Sep 1, 2020, 15 tweets

1/ In medicine, we get to eat humble pie time and time again. The vast amount of knowledge necessary can be a daunting task and what we learn isn't necessarily what we may see in the clinical realm. You can almost say there is an atypical presentation for everything.

2/ This leads to our case, on consults we come across a elderly pt with confusion and psychosis.
Normal Temp and RR: 18 and Low normal BP
Clinically dry with labs:
Normal Albumin and Normal gap.

3/ Her NAGMA was not competely explained by the hyperchloremia but this could be a contributor.
The next step was to pursue a UAG.
Her ABG was unremarkable and a run through of causes of NAGMA came up empty.

4/However, with ASA on the list of this patient's medications. We decided to order a level along with a battery of other tests to find the needle in the haystack that could explain the metabolic encephalopathy.
Lo and Behold the level returned back CRITICALLY HIGH.

5/ Wait a minute we all said !
"This does not fit our illness script for ASA toxicity. This is absolutely incorrect especially with the lack of HAGMA when running through KILU @UnremarkableLab "

6/In addition, the patient did not manifest with N/V,Tachypnea, hyperpnea, Tinnitus, Nausea/vomiting: or Hyperthermia. Only confusion/Psychosis.

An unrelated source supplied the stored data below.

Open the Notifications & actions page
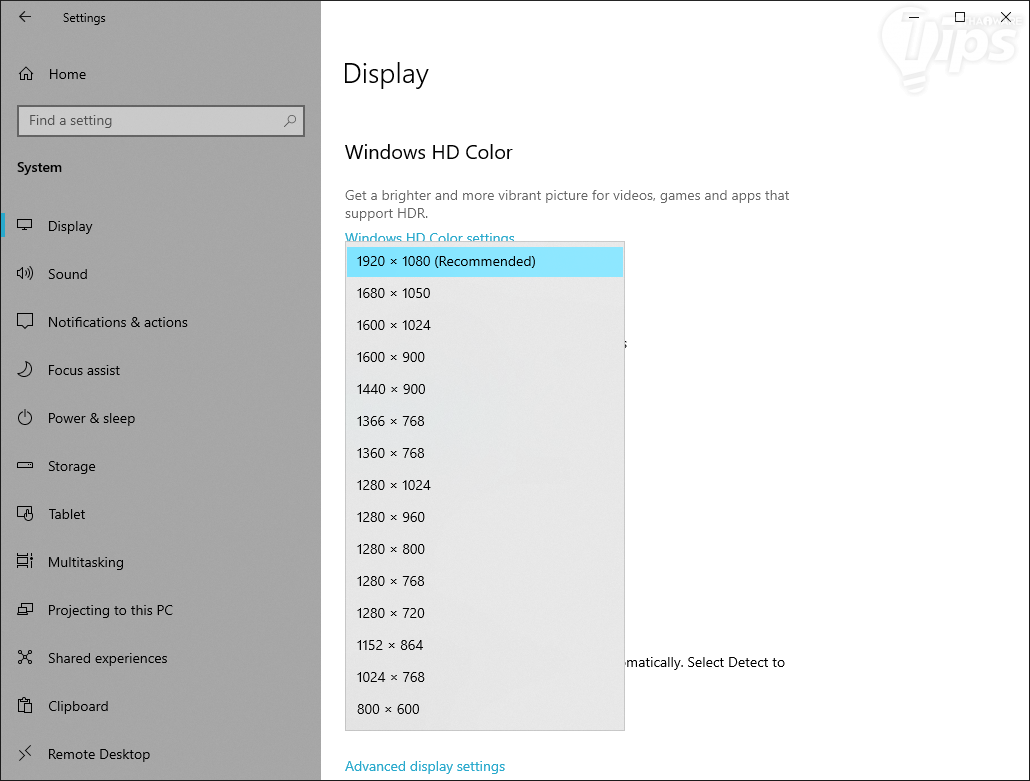 [x=117, y=322]
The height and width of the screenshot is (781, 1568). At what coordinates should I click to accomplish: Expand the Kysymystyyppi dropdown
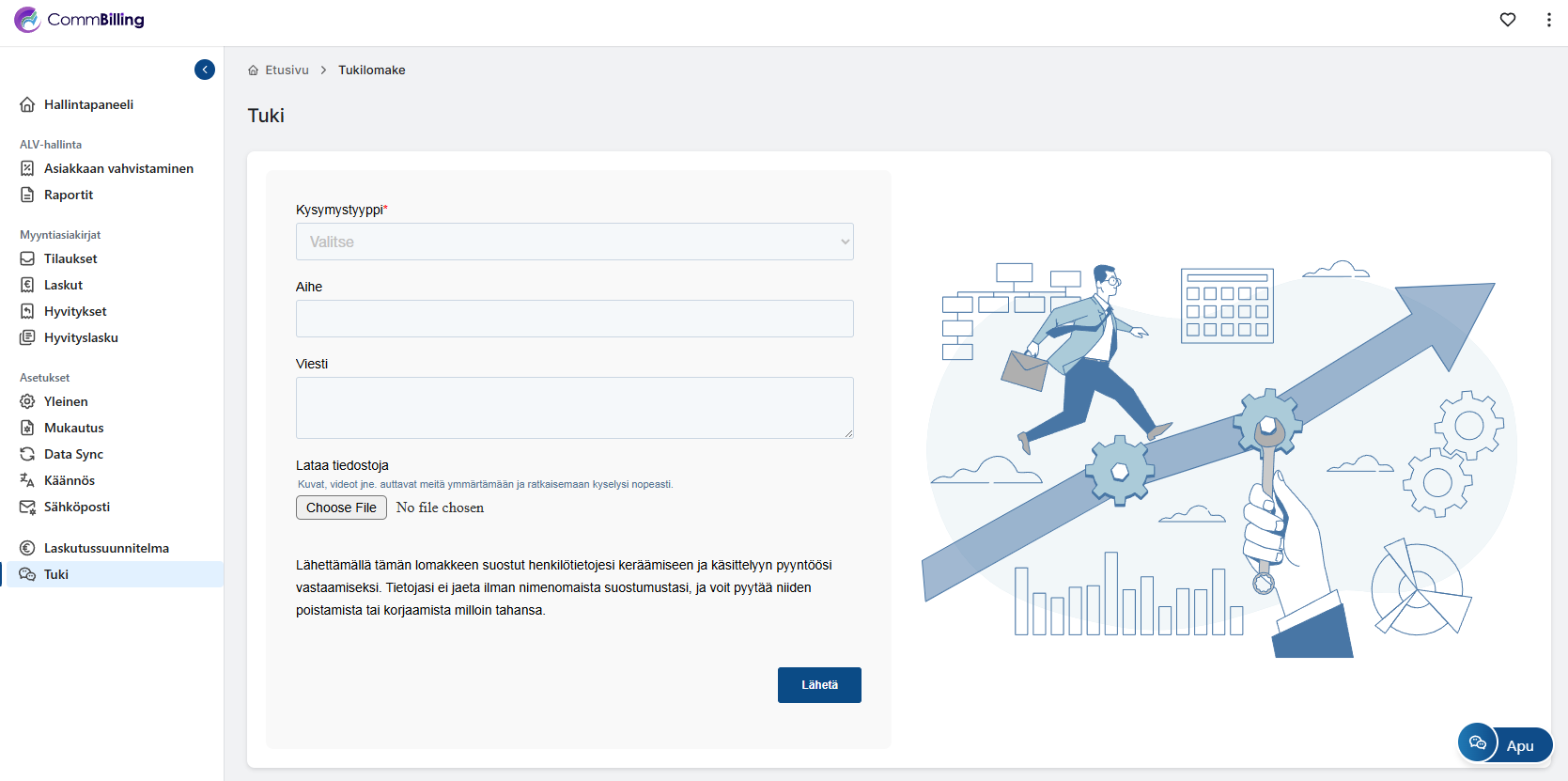[574, 242]
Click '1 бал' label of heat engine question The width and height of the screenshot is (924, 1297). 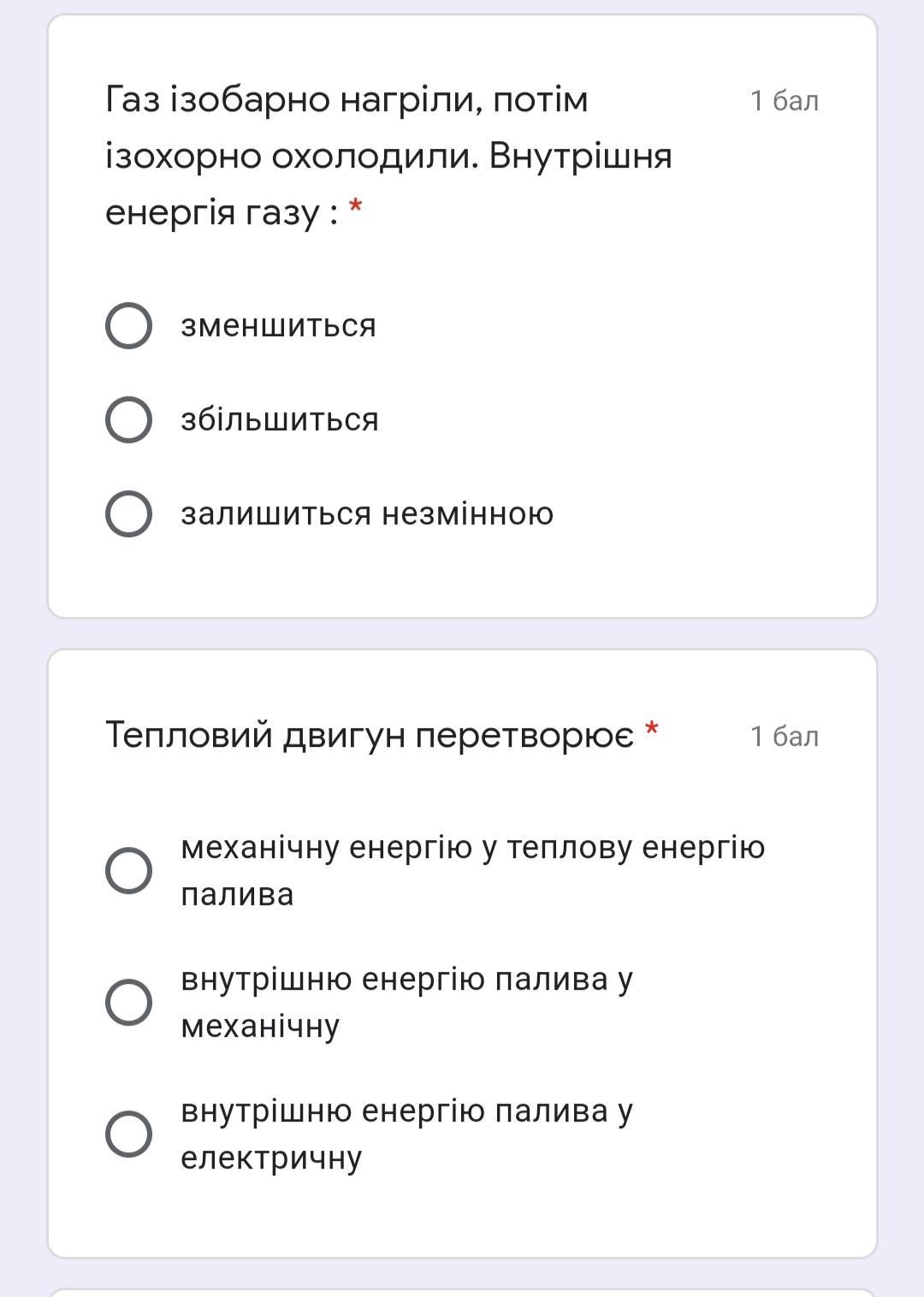coord(785,737)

7/The mechanism for HAGMA in ASA overdose is due to salicylic acid uncoupling oxidative phosphorylation, leading to accumulation of lactic acid and pyruvic acid, causing a primary elevated anion gap metabolic acidosis.
Courtesy of REBELEM

8/ However, salicylate can interfere with lab assay for chloride, causing falsely elevated chloride and making it appear as though anion gap is normal.
In our case, the Cl was elevated and hence the AG was calculated to be normal.

9/Key points:
a. 20% of patients have a hyperchloremic
normal anion-gap acidosis
b.Increased excretion of bicarbonate accompanied
by retention of chloride is a compensatory response
of the kidney to respiratory alkalosis.
nejm.org/doi/full/10.10…

10/
c.Urinary excretion of Na and K
salts of organic acids is the equivalent of
losing NaHCO3 from the body. The
contraction of ECF volume
signals renal retention of dietary sodium chloride

11/
d.concomitant ingestion of
bromide-containing compounds can cause
false elevation in the Cl level, since
both bromide and chloride are halides

12/
e.Increased plasma salicylate level can cause
autoanalyzers to falsely report an increased
plasma chloride level, leading to an erroneously
low or even negative value for the anion gap.

13/
Consider salicylate poisoning inspite of a NAGMA in the presence of hyperchloremia.
Another situation where ASA overdose that we've seen is overuse of Pepto-Bismol which contains salicylate (8.7 mg per milliliter) in the form of bismuth subsalicylate.

14/
Getting back to humble pie.
In actuality, it is not a pie that we would want to consume. Humbles are the insides of an animal, especially a deer, used as food. It remains a vanished dish of the medieval past.
For now it remains an expression when we are proved wrong.